Stored records:
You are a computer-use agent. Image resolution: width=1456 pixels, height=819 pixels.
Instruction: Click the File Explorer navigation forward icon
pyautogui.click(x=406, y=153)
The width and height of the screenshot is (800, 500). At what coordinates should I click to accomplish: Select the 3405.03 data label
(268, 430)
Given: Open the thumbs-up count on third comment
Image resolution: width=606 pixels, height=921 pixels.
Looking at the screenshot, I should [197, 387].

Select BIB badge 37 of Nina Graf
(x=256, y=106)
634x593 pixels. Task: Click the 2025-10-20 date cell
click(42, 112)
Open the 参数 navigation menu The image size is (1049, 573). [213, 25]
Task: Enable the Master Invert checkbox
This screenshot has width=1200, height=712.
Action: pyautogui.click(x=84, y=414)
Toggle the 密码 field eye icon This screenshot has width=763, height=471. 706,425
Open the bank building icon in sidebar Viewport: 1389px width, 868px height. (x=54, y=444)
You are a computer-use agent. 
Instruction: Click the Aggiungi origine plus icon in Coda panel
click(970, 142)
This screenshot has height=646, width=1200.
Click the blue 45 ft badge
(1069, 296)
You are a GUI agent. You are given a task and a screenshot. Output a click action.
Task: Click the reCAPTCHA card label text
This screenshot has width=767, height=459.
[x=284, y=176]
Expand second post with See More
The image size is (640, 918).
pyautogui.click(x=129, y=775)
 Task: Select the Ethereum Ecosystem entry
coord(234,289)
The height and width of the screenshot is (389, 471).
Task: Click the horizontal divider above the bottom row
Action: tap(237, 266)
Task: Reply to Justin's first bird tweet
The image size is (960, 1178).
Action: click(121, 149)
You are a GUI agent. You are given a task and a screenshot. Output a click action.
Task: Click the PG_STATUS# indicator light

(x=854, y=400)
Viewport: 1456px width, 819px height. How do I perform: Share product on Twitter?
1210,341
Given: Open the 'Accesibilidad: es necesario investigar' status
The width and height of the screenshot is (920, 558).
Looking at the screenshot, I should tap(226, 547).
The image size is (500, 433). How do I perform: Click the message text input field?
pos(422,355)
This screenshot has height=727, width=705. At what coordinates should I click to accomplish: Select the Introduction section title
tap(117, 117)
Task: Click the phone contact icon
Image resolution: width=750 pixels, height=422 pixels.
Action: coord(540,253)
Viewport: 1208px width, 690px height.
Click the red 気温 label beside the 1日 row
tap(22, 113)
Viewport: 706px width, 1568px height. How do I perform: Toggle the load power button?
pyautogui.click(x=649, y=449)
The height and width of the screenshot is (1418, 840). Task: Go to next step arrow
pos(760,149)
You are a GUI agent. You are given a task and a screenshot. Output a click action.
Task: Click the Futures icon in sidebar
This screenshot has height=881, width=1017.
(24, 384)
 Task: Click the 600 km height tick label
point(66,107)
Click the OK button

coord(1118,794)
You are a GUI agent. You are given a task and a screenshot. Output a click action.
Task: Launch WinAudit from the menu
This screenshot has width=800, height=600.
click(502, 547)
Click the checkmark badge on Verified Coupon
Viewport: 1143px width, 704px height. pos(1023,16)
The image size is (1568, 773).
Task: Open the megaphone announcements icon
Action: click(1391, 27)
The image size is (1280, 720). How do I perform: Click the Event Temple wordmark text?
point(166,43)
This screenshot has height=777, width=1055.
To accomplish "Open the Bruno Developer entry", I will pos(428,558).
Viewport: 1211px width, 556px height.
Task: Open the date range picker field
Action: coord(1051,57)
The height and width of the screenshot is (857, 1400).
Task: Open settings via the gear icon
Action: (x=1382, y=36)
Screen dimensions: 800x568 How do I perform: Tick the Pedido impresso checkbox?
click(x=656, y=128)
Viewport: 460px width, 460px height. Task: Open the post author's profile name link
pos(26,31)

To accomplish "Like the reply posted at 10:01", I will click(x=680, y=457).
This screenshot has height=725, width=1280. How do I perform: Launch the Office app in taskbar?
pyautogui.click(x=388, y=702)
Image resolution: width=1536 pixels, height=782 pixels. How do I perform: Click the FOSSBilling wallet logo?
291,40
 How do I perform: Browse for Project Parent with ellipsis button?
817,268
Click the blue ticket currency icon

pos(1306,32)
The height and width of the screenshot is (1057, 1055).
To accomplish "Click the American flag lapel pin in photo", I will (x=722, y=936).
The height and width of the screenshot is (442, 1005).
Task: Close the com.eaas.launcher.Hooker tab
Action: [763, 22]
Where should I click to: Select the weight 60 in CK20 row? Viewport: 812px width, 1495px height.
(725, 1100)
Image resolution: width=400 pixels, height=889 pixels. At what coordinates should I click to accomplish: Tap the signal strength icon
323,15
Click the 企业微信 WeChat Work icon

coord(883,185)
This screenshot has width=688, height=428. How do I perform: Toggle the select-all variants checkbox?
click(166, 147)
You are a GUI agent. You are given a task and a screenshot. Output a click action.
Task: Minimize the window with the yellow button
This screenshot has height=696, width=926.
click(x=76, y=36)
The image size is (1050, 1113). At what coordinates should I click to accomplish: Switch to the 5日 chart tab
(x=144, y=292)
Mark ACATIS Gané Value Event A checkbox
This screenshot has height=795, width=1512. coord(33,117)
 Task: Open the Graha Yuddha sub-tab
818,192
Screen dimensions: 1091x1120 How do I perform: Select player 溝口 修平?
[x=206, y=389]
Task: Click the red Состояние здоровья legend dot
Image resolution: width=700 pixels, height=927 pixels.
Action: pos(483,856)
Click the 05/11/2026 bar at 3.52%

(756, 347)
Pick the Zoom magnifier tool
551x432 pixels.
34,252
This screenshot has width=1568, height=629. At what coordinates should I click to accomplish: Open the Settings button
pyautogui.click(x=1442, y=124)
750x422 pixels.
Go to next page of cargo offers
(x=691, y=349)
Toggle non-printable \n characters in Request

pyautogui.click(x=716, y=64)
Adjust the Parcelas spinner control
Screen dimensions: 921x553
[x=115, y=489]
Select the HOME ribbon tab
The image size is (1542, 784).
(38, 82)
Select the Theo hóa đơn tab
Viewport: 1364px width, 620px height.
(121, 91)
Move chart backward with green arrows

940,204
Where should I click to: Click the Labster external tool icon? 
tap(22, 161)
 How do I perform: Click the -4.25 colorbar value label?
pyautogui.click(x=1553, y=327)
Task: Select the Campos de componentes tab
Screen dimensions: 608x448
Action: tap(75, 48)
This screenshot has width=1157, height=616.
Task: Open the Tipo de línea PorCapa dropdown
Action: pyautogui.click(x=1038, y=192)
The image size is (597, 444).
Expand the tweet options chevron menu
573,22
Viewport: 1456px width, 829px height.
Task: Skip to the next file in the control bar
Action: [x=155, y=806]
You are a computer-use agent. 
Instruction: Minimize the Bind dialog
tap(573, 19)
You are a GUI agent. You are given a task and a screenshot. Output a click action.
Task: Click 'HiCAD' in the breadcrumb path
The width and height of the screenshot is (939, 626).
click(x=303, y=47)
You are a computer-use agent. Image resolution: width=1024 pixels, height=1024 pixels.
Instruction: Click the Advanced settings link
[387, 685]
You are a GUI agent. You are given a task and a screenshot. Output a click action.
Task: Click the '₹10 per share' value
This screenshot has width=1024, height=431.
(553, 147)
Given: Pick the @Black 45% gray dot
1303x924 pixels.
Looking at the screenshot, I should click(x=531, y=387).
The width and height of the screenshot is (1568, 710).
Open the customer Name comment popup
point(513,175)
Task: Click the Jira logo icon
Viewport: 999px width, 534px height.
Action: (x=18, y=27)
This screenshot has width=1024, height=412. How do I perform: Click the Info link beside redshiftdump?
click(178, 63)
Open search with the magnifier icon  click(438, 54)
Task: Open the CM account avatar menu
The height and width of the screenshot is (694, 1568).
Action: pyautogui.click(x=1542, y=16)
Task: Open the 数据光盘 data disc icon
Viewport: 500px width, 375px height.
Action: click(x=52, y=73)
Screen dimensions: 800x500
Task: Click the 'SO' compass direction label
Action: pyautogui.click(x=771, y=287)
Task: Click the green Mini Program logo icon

> _Work instruction_
Your answer must be the lines above from the one containing "You are a computer-use agent. Image resolution: width=1024" to the one containing "Given: Pick the @Black 45% gray dot", both included, restated word for word.

> _Response to this task_
You are a computer-use agent. Image resolution: width=1024 pixels, height=1024 pixels.
Instruction: Click the Advanced settings link
[387, 685]
You are a GUI agent. You are given a task and a screenshot. Output a click action.
Task: Click the '₹10 per share' value
This screenshot has width=1024, height=431.
(553, 147)
Given: Pick the @Black 45% gray dot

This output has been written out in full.